【深読み「鎌倉殿の13人」】源頼朝の父・義朝は父や兄弟を抹殺した血も涙もない男だったのか
大河ドラマ「鎌倉殿の13人」では取り上げられなかった、源頼朝の父・義朝。彼が父や兄弟を抹殺したことはご存じだろうか。以下、その経緯について触れておこう。
■父・為義との関係
義朝が為義の長男として誕生したのは、保安4年(1123)のことである。幼い頃から東国で過ごしたこともあり、「上総御曹司」と称されていた。
ここだけを見ると、義朝の前途は洋々としており、将来の家督相続が約束されていたように見える。
為義は検非違使(京都の警固を担当)を務めており、院にも仕えていた。当時の武士は在京し、北面の武士などとして京都に滞在する者もあった。
為義は安房国丸御厨(千葉県南房総市)を領していたので、支配を委ねるべく、義朝を東国に遣わしていたといわれている。
そのような事情もあり、義朝は長男であるにもかかわらず、無位無官のままだった。東国にいたことが災いしたのだろう。
一方、為義の次男・義賢は父と京都にあって、東宮帯刀に任じられていた。義朝は官位の面で、弟に先んじられたのである。
一説によると、為義は義賢を後継者とし、義朝を廃嫡したといわれている。それが事実ならば、義朝は為義と義賢に少なからず遺恨を抱いた可能性はあろう。
■弟の義賢を討つ
保延5年(1139)、義賢は源備殺害事件(滝口の武士・源備が宮道惟則と争い、殺害された事件)に関わっていたという嫌疑を掛けられ、東宮帯刀の職を解かれてしまった。ここから義賢の転落がはじまったのである。
その後、義賢は廃嫡となったものの、父・為義と行動をともにした。その一方、義朝は下野守となり、勢力を伸長する。
義賢は武蔵の豪族・秩父重隆の娘を妻とし、その威勢をバックにして義朝に対抗した。為義と義賢は、義朝を脅威と感じたのである。
久寿2年(1155)、義朝は子の義平に命じて、大蔵(埼玉県嵐山町)にいた義賢と重隆を討たせた(大蔵合戦)。
義朝は先手を打って、先に義賢を討伐し、将来の禍根を取り除いたのである。亡くなった義賢の遺児が、のちの木曽義仲である。
■保元の乱の悲劇
ときは流れて保元元年(1156)の保元の乱において、義朝は平清盛らとともに後白河方に与した。一方の為義は、ほかの子(義朝の弟)らとともに崇徳方に味方した。

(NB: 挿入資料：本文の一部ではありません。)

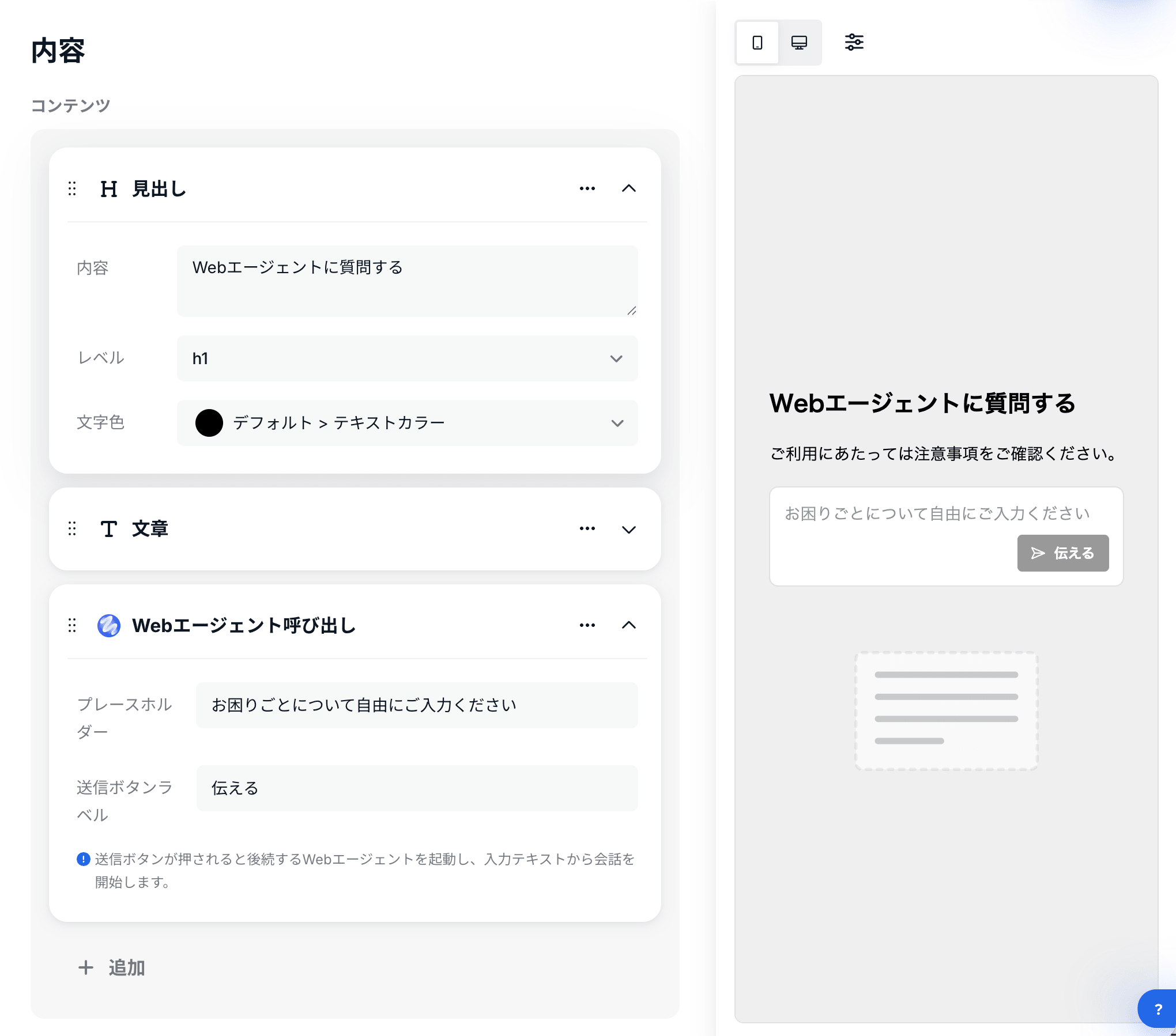1176x1036 pixels.
Task: Click the Webエージェント呼び出し block icon
Action: point(109,625)
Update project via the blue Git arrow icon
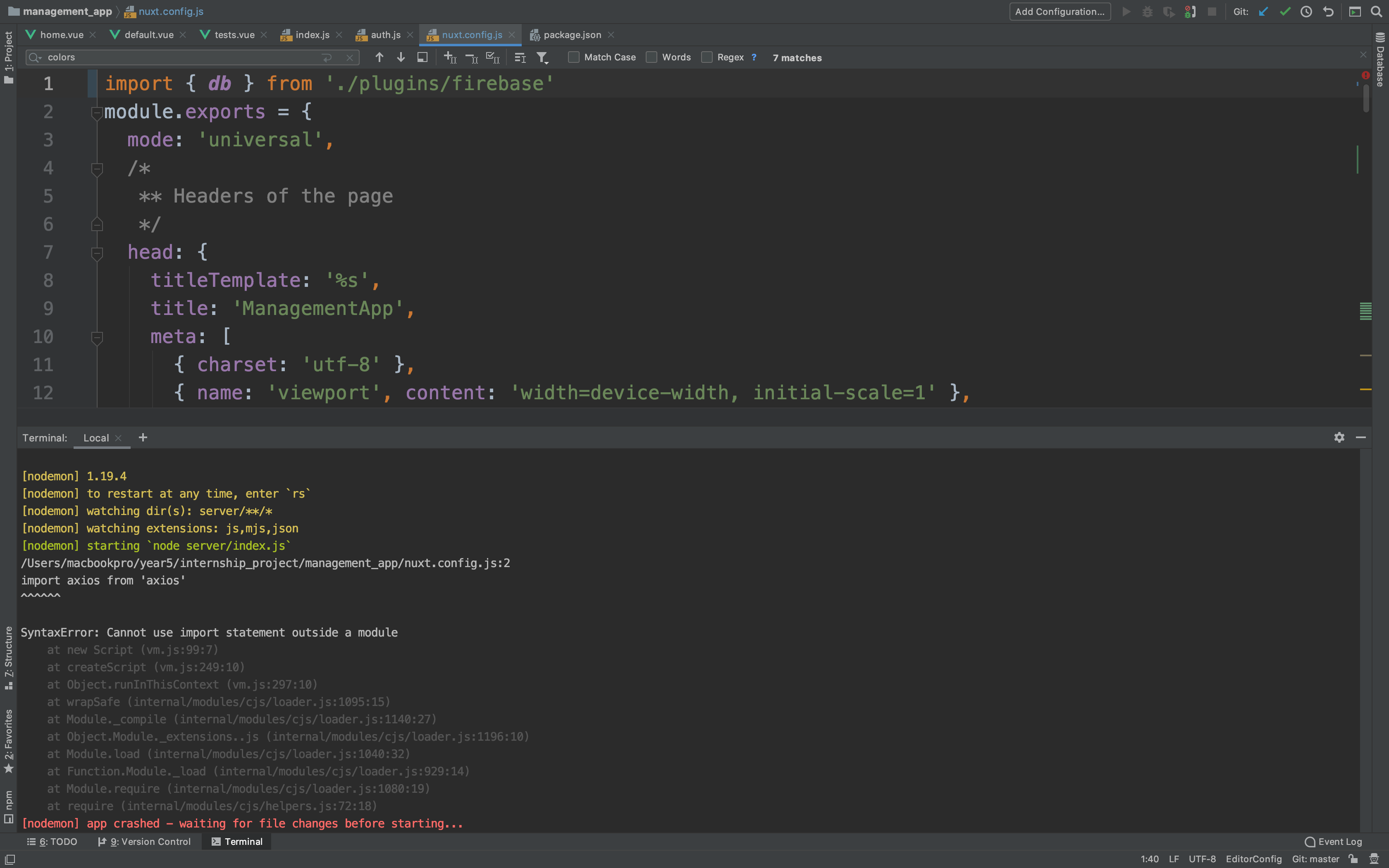The width and height of the screenshot is (1389, 868). [1263, 12]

両者が敵対したのは、それまでの遺恨が影響したと考えられる。
その結果、後白河、義朝方が勝利を収め、崇徳、為義方は敗北を喫した。当然、敗者は厳しく処罰された。
たとえば、後白河方に与した清盛は、叔父の忠正を斬ったほどである。たとえ、親子、兄弟であっても、厳しい処分を免れなかった。
義朝はこれまでの自身の武功をアピールし、父・為義らの助命嘆願を訴えた。義朝は父と対立したとはいえ、さすがに親子の情愛は残っていたのだろうか。
しかし、後白河の側近である信西は義朝の願い出を認めなかった。こうなると、義朝は従わざるを得なかった。
保元元年(1156)7月30日、義朝は船岡山(京都市北区)で泣く泣く父の為義をはじめ、弟の頼賢、頼仲、為宗、為成、為仲を斬首したのである。八男の為朝だけが逃亡に成功した。
■むすび
義朝は為義や弟を斬首したものの、決してメリットがあったわけではない。官位の面では、ライバルの清盛に後れを取り、大いに不満を抱いたという。
とはいえ、近年の研究によると、義朝の与えられた左馬頭は妥当であるとの評価がある。
それどころか『愚管抄』によると、義朝は父を殺したということで、世間から非難を浴びたといわれている。
いずれにしても、義朝自身は平治元年(1159)の平治の乱で清盛に敗れ、逃亡の途中の尾張で非業の死を遂げたのである。